Budny et al. (2010) reported a 5-generation family in which 5 males had a syndromic form of X-linked mental retardation. The patients had similar physical features, with a large head, prominent supraorbital ridges, synophrys, deep-set, almond-shaped eyes, large ears, wide mouth, widely spaced nipples, and large great toes. Two had hypopigmented skin spots and 2 had onychodystrophy. Two males from another family had a similar disorder. Other common features in these patients included hirsutism, abnormal hair whorls, low posterior hairline, short neck, and micropenis. All were mentally retarded with very poor speech, and most had seizures, aggressive behavior, and echolalia. The phenotype was remarkably similar to that described by Nascimento et al. (2006).

Molecular Genetics

In 3 males with X-linked syndromic mental retardation, Nascimento et al. (2006) identified a nonsense mutation in the UBE2A gene (Q128X; 312180.0001). The mutation was found after screening of candidate genes within a shared region on chromosome Xq23-q25 identified by genotyping of 36 markers spaced approximately 5 cM apart. The presumptive obligate carriers had completely skewed X inactivation in leukocytes. The sister of 1 of the affected males, with a rather random X-inactivation, did not carry this mutation. No mutations in UBE2A were found in 19 idiopathic XLMR-affected families mapped to intervals encompassing UBE2A.
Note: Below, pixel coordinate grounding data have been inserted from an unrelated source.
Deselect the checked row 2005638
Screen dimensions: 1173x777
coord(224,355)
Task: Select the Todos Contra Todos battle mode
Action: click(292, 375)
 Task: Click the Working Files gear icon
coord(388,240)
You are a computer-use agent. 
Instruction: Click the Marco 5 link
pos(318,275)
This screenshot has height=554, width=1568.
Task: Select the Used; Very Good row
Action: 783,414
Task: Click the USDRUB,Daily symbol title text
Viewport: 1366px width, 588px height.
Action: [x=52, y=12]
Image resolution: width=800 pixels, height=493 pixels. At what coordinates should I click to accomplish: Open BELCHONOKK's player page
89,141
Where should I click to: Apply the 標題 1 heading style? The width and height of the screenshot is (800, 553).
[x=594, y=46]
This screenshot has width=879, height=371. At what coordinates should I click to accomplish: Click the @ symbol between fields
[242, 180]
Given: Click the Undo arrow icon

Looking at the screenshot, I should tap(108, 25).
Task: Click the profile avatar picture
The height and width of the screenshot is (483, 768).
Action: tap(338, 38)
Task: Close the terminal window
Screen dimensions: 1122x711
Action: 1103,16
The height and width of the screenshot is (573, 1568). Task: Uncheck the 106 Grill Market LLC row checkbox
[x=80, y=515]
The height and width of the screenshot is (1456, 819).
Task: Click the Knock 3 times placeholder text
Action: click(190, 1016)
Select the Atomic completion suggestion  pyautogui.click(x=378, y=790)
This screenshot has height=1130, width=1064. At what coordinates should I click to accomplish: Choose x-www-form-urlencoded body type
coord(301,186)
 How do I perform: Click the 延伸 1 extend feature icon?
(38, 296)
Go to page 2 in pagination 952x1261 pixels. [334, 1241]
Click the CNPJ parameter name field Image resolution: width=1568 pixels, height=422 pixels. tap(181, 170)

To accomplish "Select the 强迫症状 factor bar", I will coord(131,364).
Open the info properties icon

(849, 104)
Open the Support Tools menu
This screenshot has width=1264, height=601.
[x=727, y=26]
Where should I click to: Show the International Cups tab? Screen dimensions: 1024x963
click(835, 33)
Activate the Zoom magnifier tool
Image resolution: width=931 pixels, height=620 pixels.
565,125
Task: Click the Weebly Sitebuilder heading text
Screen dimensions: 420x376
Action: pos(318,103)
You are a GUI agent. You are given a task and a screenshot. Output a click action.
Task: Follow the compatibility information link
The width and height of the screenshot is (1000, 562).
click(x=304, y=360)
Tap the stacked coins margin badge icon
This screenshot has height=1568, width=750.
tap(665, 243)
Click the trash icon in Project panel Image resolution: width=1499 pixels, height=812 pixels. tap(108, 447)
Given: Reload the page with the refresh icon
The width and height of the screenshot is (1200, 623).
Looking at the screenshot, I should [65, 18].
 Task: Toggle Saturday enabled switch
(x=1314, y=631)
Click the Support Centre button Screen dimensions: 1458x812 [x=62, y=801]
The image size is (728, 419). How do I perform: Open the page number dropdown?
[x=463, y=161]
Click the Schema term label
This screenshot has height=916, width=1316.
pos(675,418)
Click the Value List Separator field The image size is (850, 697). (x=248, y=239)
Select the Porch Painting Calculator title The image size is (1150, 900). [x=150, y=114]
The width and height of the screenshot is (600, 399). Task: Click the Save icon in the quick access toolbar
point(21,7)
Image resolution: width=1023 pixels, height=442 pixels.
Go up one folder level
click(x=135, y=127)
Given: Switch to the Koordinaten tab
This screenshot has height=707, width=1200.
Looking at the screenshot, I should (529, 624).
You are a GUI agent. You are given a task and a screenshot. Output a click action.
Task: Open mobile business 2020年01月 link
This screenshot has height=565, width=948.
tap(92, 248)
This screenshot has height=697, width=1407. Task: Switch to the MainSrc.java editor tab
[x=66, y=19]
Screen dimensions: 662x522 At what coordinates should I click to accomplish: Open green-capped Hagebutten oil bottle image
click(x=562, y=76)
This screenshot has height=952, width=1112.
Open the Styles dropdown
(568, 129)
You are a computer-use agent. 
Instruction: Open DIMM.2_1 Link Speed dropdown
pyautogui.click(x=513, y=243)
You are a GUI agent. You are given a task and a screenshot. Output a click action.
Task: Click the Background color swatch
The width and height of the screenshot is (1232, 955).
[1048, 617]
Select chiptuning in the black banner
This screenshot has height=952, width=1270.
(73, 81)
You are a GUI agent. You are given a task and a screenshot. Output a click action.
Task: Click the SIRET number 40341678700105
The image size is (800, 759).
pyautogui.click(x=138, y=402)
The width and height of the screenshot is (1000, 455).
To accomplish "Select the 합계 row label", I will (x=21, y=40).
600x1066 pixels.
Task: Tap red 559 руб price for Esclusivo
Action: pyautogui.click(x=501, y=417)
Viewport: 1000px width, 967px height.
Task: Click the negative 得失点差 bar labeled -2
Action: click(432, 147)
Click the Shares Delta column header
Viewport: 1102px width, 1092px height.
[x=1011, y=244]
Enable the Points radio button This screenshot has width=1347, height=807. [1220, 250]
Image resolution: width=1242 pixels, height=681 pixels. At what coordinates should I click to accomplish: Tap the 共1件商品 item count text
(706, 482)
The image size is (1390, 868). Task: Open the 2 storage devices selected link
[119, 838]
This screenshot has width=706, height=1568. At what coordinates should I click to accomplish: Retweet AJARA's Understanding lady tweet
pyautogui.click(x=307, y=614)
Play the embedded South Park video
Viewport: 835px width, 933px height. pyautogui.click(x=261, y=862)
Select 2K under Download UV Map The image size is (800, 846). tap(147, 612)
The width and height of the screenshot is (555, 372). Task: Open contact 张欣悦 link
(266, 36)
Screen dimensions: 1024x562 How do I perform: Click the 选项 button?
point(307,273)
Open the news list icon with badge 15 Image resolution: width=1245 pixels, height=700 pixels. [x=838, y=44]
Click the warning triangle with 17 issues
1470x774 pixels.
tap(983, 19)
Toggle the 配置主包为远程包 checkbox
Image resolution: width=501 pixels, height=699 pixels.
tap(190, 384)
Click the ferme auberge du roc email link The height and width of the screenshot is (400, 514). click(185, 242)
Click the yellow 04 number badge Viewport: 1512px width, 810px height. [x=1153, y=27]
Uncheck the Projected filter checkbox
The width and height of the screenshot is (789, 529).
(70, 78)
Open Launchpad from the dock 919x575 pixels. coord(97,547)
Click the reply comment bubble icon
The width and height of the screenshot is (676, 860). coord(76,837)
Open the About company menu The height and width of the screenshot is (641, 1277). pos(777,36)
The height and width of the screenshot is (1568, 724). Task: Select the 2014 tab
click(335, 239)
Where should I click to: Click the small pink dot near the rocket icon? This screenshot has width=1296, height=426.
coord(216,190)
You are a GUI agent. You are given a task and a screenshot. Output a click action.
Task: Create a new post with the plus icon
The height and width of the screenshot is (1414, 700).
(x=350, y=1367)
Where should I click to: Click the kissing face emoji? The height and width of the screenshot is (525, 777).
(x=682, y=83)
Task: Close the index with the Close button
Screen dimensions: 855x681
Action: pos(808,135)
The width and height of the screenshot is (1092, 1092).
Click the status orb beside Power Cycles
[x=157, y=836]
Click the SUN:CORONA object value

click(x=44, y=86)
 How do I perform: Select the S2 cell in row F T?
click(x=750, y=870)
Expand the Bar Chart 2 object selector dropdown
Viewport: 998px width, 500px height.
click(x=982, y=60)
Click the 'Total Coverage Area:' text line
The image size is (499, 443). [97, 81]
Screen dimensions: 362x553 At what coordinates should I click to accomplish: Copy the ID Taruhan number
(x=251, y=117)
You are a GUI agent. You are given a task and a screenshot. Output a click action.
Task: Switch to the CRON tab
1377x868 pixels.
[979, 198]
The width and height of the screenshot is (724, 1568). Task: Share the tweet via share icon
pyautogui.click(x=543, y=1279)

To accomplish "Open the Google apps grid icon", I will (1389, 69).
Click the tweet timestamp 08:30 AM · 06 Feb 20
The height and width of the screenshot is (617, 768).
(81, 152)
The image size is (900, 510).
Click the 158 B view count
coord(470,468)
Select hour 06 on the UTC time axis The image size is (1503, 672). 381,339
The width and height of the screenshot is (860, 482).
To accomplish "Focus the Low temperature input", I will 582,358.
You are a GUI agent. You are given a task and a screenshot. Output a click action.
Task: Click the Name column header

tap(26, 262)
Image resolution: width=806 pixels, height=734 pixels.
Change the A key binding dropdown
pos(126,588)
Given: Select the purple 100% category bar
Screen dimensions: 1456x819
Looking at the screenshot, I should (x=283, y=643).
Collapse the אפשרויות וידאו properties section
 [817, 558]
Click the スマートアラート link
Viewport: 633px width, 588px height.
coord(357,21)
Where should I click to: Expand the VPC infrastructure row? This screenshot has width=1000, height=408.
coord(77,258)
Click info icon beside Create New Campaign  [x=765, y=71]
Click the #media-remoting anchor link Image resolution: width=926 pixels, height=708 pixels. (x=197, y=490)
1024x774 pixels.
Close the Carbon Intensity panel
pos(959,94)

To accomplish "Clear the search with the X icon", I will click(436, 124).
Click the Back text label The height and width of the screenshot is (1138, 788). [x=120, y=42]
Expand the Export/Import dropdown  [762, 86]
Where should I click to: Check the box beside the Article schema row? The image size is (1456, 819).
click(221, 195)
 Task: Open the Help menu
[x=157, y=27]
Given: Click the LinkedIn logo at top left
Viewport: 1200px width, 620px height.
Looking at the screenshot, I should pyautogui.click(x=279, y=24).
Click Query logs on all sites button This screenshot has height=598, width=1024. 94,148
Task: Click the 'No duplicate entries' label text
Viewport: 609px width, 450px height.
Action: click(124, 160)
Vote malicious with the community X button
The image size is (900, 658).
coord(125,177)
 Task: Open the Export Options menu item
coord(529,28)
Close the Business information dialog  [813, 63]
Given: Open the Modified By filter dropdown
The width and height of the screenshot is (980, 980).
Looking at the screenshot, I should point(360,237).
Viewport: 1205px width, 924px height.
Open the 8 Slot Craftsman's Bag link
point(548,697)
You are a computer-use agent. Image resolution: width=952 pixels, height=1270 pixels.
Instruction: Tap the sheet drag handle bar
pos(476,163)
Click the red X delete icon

In affected members of 2 unrelated families with syndromic XLMR, Budny et al. (2010) identified 2 different missense mutations in the UBE2A gene (312180.0002 and 312180.0003, respectively).

Cytogenetics

De Leeuw et al. (2010) reported 3 unrelated boys with mental retardation, severely impaired speech, hypotonia, and similar dysmorphic facial features, including synophrys, hypertelorism, and depressed nasal bridge. Two had congenital cataracts and 2 had a short neck. All had ventricular septal defects, which closed spontaneously in 2 patients. Two had a small penis, 2 had cryptorchidism, 2 had hypospadias, and 1 had duplicated kidneys. All had seizures, 1 had white matter lesions on brain MRI, and 1 had cerebellar hypoplasia. Genomewide array analysis identified deletions of Xq24 ranging from 240 to 360 kb, which were different in each patient. All deletions were inherited from an unaffected mother, and each mother showed skewed X inactivation. The deletions encompassed at least 5 genes, including UBE2A and SLC25A5 (300150). Since the clinical features resembled those in patients with point mutations in the UBE2A gene, de Leeuw et al. (2010) concluded that loss of UBE2A is sufficient to account for most of the features in these patients, but also suggested that the cardiac septal defects may be due to loss of SLC25A5.